I thought about just darting out and running into the main hallway. I could run faster than most of the engineers out there, and it was sure to get distracted by the easier meat (and bigger brains), but that left me with the problem of pulling up my pants and washing my hands. I couldn't leave the bathroom without washing my hands. I was raised better than that.
The toilet I was sitting on decided at that moment that it was time to flush with a great big WHOOOOSH!
I jumped up, yanking up my pants and darting from the stall. I shoved my hands under the sink, which today decided it would be scalding hot rather than icy cold. I frantically rubbed my hands together under the spigot, pumped the foaming soap like a madwoman, then rinsed quickly but thoroughly.
I waved my hand in front of the paper towel dispenser, and it made its loud WHIRRRRRRRRR noise as it spit out slightly more towel than I needed.
I ripped it off and dried my hands and was just tossing it in the trash when the stall on the end opened.
I turned to meet my fate. I had no weapons, nothing. I was zombie meat.
"Hi, Leauxra."
It was one of the managers. She use to be mine, actually, maybe three or four bosses ago.
"Hi," I said, groping for something to say. The adrenaline pumping through my system, I had to force my fists down. "Lovely weather, don't you think?"
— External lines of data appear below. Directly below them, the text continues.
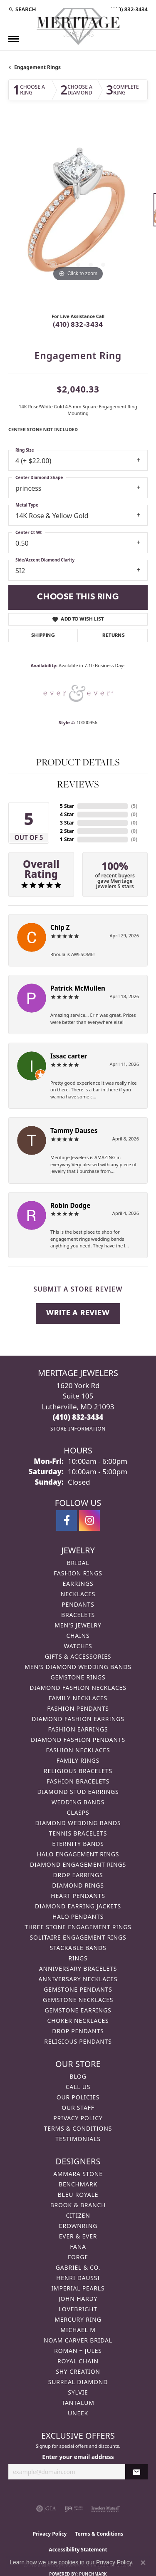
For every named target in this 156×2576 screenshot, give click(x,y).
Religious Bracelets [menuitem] (78, 1771)
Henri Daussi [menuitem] (78, 2278)
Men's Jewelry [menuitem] (77, 1625)
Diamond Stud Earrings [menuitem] (78, 1792)
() (134, 806)
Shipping (43, 635)
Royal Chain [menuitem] (78, 2361)
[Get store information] (78, 1428)
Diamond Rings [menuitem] (78, 1885)
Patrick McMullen (77, 988)
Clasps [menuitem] (78, 1812)
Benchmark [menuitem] (78, 2184)
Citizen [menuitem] (78, 2215)
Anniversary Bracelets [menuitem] (78, 1968)
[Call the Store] (78, 1417)
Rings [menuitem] (78, 1958)
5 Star (67, 806)
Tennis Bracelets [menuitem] (78, 1833)
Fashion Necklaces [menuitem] (78, 1750)
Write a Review (77, 1313)
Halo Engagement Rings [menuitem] (78, 1854)
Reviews (78, 784)
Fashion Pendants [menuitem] (78, 1708)
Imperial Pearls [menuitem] (77, 2288)
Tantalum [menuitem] (78, 2403)
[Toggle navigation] (13, 38)
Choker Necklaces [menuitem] (78, 2021)
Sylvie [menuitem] (78, 2392)
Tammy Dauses (73, 1130)
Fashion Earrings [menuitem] (78, 1729)
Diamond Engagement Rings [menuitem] (78, 1864)
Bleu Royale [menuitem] (78, 2194)
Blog (77, 2076)
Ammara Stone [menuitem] (78, 2174)
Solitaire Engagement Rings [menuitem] (78, 1937)
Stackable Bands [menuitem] (78, 1948)
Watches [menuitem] (78, 1646)
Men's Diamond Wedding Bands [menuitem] (78, 1667)
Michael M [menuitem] (77, 2330)
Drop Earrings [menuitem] (78, 1875)
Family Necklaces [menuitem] (78, 1698)
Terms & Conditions (78, 2128)
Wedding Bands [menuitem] (78, 1802)
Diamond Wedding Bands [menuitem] (78, 1823)
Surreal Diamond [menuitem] (78, 2382)
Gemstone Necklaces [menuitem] (78, 2000)
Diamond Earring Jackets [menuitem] (78, 1906)
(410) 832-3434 (78, 325)
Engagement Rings (37, 67)
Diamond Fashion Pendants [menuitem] (78, 1740)
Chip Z (60, 927)
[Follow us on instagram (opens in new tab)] (89, 1520)
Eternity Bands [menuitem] (78, 1844)
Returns (113, 635)
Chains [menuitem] (77, 1635)
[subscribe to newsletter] (136, 2471)
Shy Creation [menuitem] (78, 2371)
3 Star (67, 822)
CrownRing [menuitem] (78, 2226)
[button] (22, 9)
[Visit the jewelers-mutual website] (105, 2508)
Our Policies (78, 2097)
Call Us (78, 2087)
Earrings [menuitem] (78, 1583)
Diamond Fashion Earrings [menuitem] (78, 1719)
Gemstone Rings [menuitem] (77, 1677)
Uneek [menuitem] (78, 2413)
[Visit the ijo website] (73, 2508)
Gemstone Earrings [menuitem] (78, 2010)
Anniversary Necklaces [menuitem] (78, 1979)
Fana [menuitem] (78, 2247)
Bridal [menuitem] (78, 1563)
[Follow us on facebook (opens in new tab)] (66, 1520)
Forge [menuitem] (78, 2257)
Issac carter (68, 1056)
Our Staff (78, 2107)
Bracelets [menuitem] (78, 1615)
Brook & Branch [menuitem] (78, 2205)
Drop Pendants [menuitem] (78, 2031)
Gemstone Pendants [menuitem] (78, 1989)
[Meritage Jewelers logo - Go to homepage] (78, 26)
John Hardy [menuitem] (78, 2299)
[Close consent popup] (143, 2562)
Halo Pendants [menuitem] (78, 1916)
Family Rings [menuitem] (78, 1760)
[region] (78, 213)
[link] (128, 9)
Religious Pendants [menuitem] (77, 2041)
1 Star (67, 839)
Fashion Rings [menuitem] (78, 1573)
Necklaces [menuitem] (78, 1594)
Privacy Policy (77, 2118)
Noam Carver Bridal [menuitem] (78, 2340)
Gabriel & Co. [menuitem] (78, 2267)
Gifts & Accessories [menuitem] (78, 1656)
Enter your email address (78, 2457)
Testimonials (77, 2139)
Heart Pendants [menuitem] (78, 1896)
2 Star (67, 831)
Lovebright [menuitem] (78, 2309)
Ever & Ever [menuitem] (78, 2236)
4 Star (67, 814)
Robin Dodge (70, 1205)
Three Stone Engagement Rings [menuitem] (78, 1927)
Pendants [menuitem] (78, 1604)
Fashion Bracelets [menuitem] (78, 1781)
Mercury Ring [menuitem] (77, 2319)
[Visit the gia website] (46, 2508)
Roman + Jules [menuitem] (78, 2351)
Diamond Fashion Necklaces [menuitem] (78, 1688)
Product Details (78, 762)
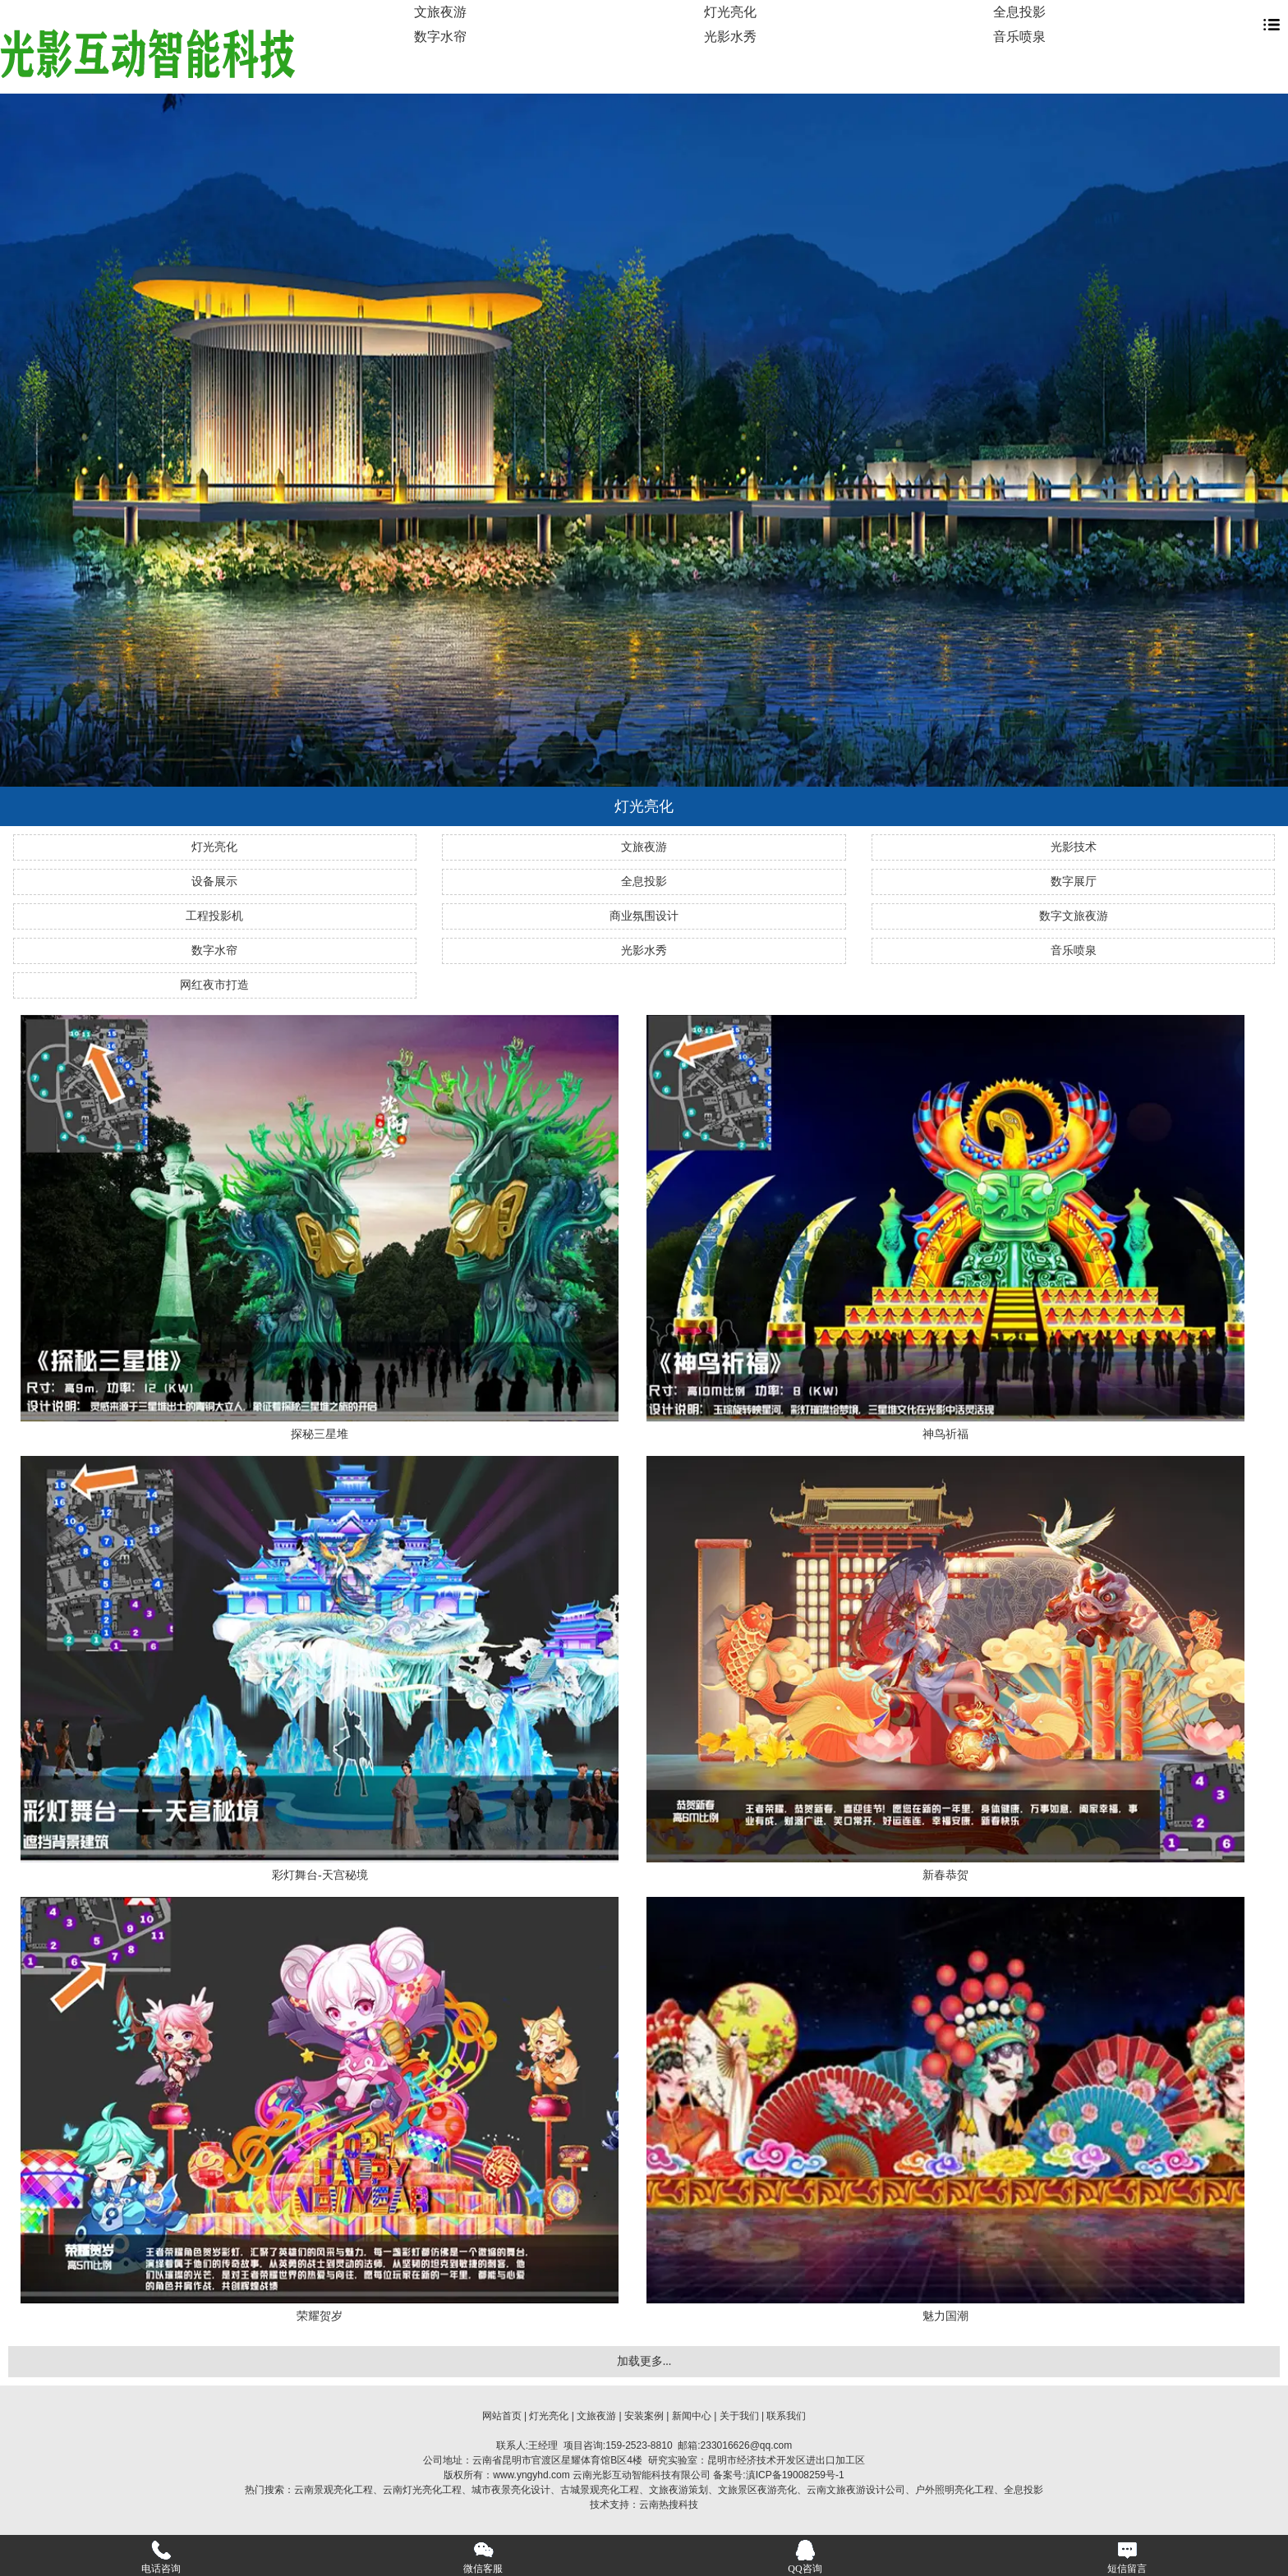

"Yeah, it's so nice to have cloudcover."
"Yeah," I said. "See you."
I walked out of the bathroom and back into the blinding brightness of the main hall, and I couldn't help but wonder: What was she doing in there, having a baby?
Today, I have learned an important lesson. I must be boy-scout-like in my preparedness. I must ALWAYS be prepared. Because the zombies are coming, folks. They're coming.